En rigor de verdad, un subtexto asordinado colorea los argumentos: ¿Qué se puede esperar de un organismo que entrega la administración de su proyecto a un doble parricida? El viejo latiguillo dictatorial (“las locas de la Plaza de Mayo”) recobra inusitada virulencia, y mediante su sibilina eficacia esperan esmerilar la imagen positiva de los organismos y de la presidenta.


Vamos por lo obvio: una cosa es que una dirigente –como parte de su vida privada– tenga la sensibilidad de dar la mano a quien – en una situación particularmente compleja– la necesite (rechazar tajantemente esa posibilidad pinta de cuerpo entero a quien lo haga), sin embargo, nombrarlo para una tarea central, sin adecuada fiscalización, no parece razonable. Y si nadie dijo lo que casi todos pensaron (¿Por qué Schoklender?), el asunto no deja de resultar preocupante.
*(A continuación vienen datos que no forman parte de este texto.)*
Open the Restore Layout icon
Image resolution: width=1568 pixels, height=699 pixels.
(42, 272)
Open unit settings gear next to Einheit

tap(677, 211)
Ahora bien, deducir de ahí la complicidad colectiva, permite entender la naturaleza del acusador: un infame que se propone infamar.

Nadie debe llamarse a engaño, la influencia de este ejercicio a lo Joseph Goebbels (“miente, miente que algo queda”) funciona en los segmentos más despolitizados, y en todos aquellos que previamente están dispuestos a creer, pese a las persistentes desmentidas de Taty Almeida y Estela Carlotto, que la corrupción más abyecta atraviesa la institución comandada por Hebe de Bonafini. Las redes sociales –con su reconocida eficacia– han sobredemostrado tan siniestro comportamiento editorial; comportamiento que incluye desde el trucado de fotos (Perfil) hasta la invención lisa y llana de declaraciones (Clarín y La Nación).
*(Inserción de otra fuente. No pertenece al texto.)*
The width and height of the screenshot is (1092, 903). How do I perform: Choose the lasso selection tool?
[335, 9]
Esa política editorial alcanzó una cumbre peligrosa, ya que a casi nadie se le escapa que el prestigio de los militantes de Derechos Humanos, en tanto portadores de los nuevos valores compartidos por la sociedad argentina, esmerila la confianza en el “mensaje histórico” de esos medios, al igual que sus intereses comerciales.
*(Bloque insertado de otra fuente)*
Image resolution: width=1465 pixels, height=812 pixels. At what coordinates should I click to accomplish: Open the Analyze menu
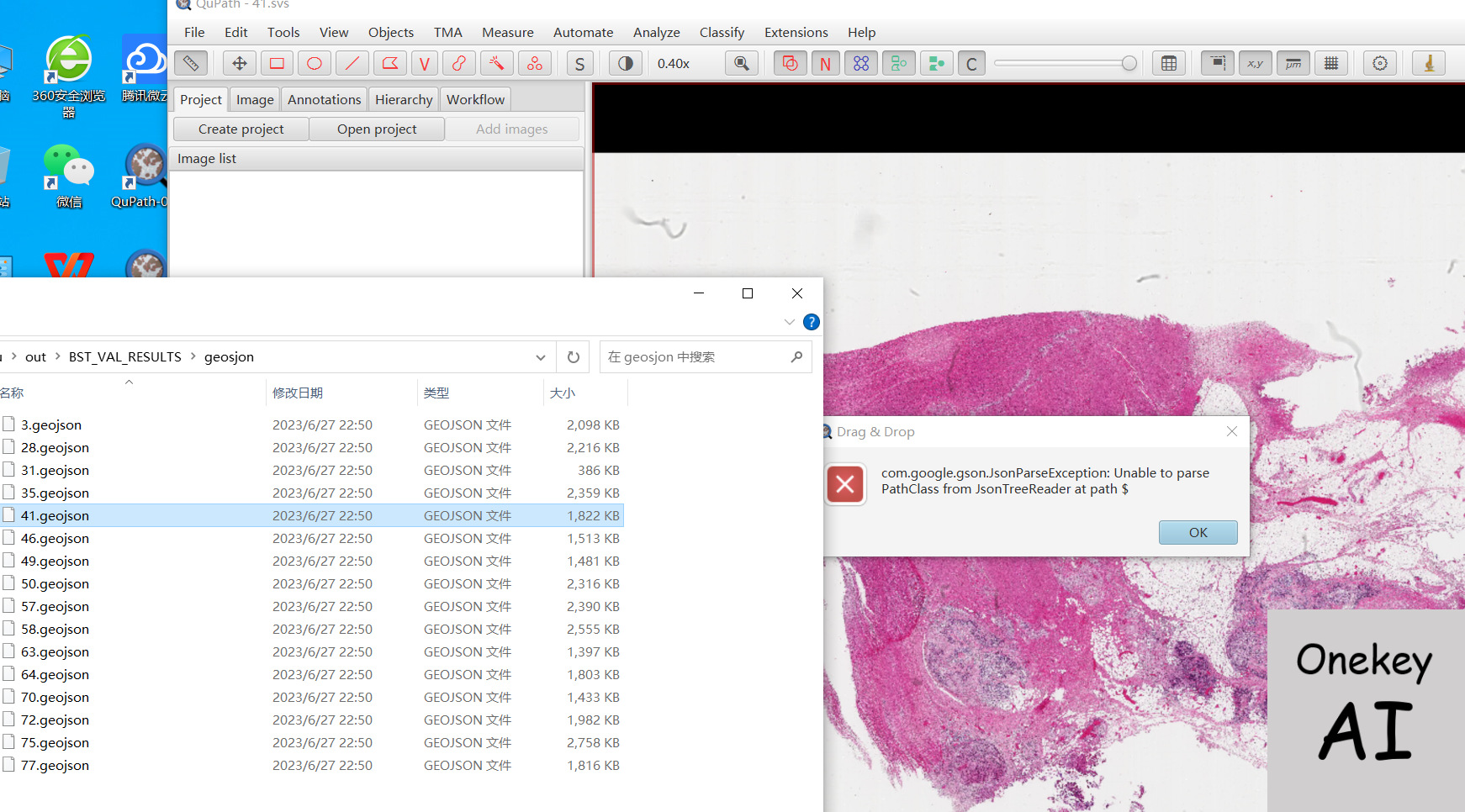[x=656, y=32]
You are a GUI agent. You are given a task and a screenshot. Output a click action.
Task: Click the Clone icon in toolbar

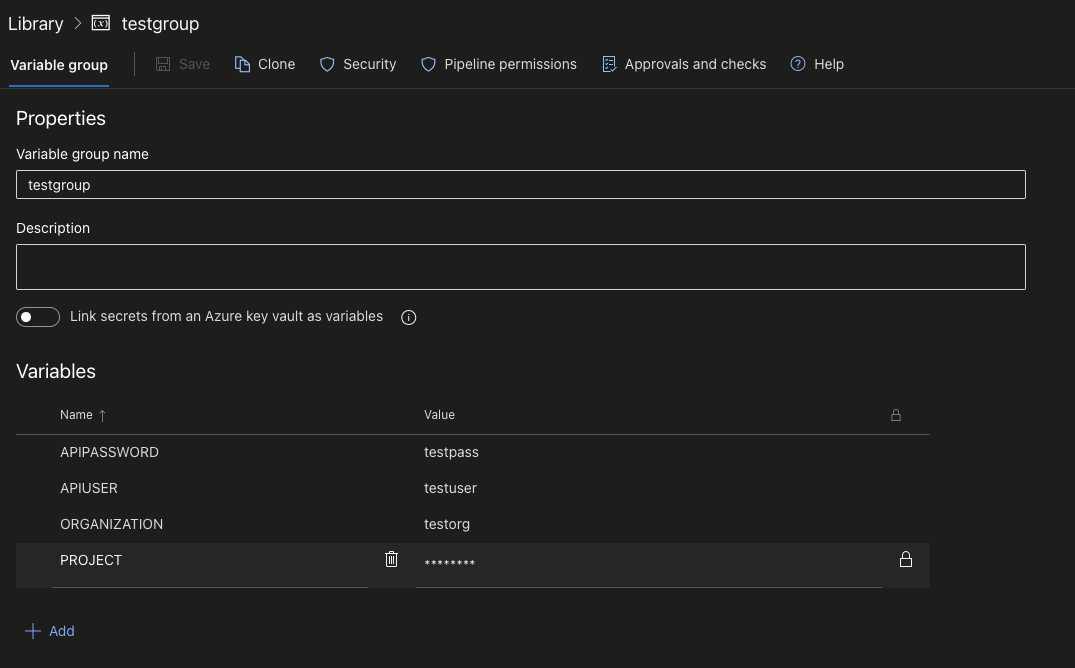point(242,64)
Negro sobre blanco: Papel Prensa, botín de guerra arrancado a la viuda de David Graiver, con los instrumentos de la ESMA. No se trata sólo de que la sociedad termine de asimilar cuáles fueron los “métodos empresariales” de Clarín y La Nación, sino de defender el instrumento que les permite hoy conservar su posición en el negocio informativo. Dicho brutalmente: impedir un precedente decisivo, democráticamente decisivo, que una propiedad arrancada a sus legítimos propietarios, le sea devuelta. Y revertir, por esa vía, la política de saqueo de las víctimas de la dictadura burguesa terrorista, y sus consecuencias actuales. Ya no se trata de los delitos imprescriptibles del cabo primero Pérez, sino de los delitos imprescriptibles de Héctor Magnetto y Ernestina de Noble. Es decir, de los que hicieron y deshicieron desde 1975. Esa es la batalla de fondo.

EL FRENTE INTERNO. En 1983, el prestigio de Madres de Plaza de Mayo alcanzó una cumbre. ¿A que se debió?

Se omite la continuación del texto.